The enemies of the United States became his enemies. Their cruelty and
tactics did not matter. From Shining Path in Peru, MR-19 and the FARC to
the bloodthirsty Muammar Gaddafi in Libya and Pol Pot in Cambodia, they
all at various times received political support.

The fuel that sustains his autocratic rule is the confrontation, real or
imaginary, with the gringos. On the other side of the Florida Straits
there have certainly been some American administrations which have
resorted to destabilizing actions in an effort to overthrow him. But
Castro has been no angel either. From the earliest years of his rule he
has supported groups and individuals with dubious reputations.

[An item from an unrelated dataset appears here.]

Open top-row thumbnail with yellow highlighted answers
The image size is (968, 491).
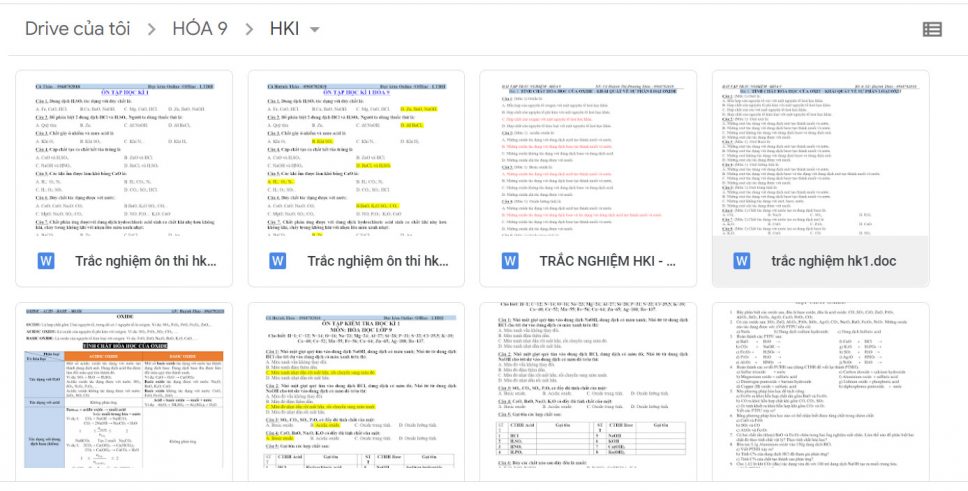coord(356,158)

Some such as ETA, FARC and Carlos the Jackal were trained in Cuban
military camps or became terrorists. Positioning Soviet nuclear weapons
on the island in 1962 was a colossal error that almost provoked a
nuclear catastrophe. In letters to Nikita Khrushchev he suggested that
the Russian leader fire the missiles first.

During his golden age, Fidel supported numerous armed groups in Africa
and the Americas with men, weapons and logistics. From a house in Nuevo
Vedado he directed the wars in Ethiopia and Angola from afar using a
large-scale model with tanks and toy soldiers. He was so meticulous that
he knew the exact quantity of chocolates and the number of cans of
sardines distributed to his troops. When the Berlin Wall came down and
the Cold War was over, Fidel Castro had to bid farewell to subversion
and war games.

There was no longer any Soviet money for such undertakings. The domestic
economy collapsed and those who were fed up took to the seas in rubber
rafts in an effort to escape to Florida. Although the anti-Yankee
harangues never disappeared from official discourse, there was a change
of strategy. At the end of the 1980s high-ranking military officials,
who were committed to bringing goods to the island that were prohibited
by the U.S. embargo, engaged in drug trafficking and held talks with the
Medellín cartel.

Castro's friendship with the Panamanian strongman, Manuel Antonio
Noriega, known for his support of narcotics trafficking, was solid. If
Castro used a barrage of narcotics as means of destabilizing American
society, it has yet to be shown. Many people believe, however, that
someone who carried a notebook that tracked the rations distributed to
his soldiers could not have been unaware that various military chiefs
under his command were involved in cocaine trafficking.

Today his strongest allies are in the south. Hugo Chávez, Evo Morales
and Rafael Correa are authoritarian leaders in the making who came to
power through democratic elections. They form a relief unit that helps
guard against the alleged overseas ambitions of the United States.

Raging against the gringos sells. It is natural to want to root for the
underdog. It is the key point in the anti-imperialist discourse. When
promoting global revolution, it is politically useful to speak on behalf
of the world's poor and weep for those starving in Somalia, even if you
yourself are living like a sheik.

Castro is no longer a threat. Retired and now eighty-six years old, his
vitriolic pen still occasionally attacks the "imperial perversion." It
is what remains of his lucrative anti-imperialism.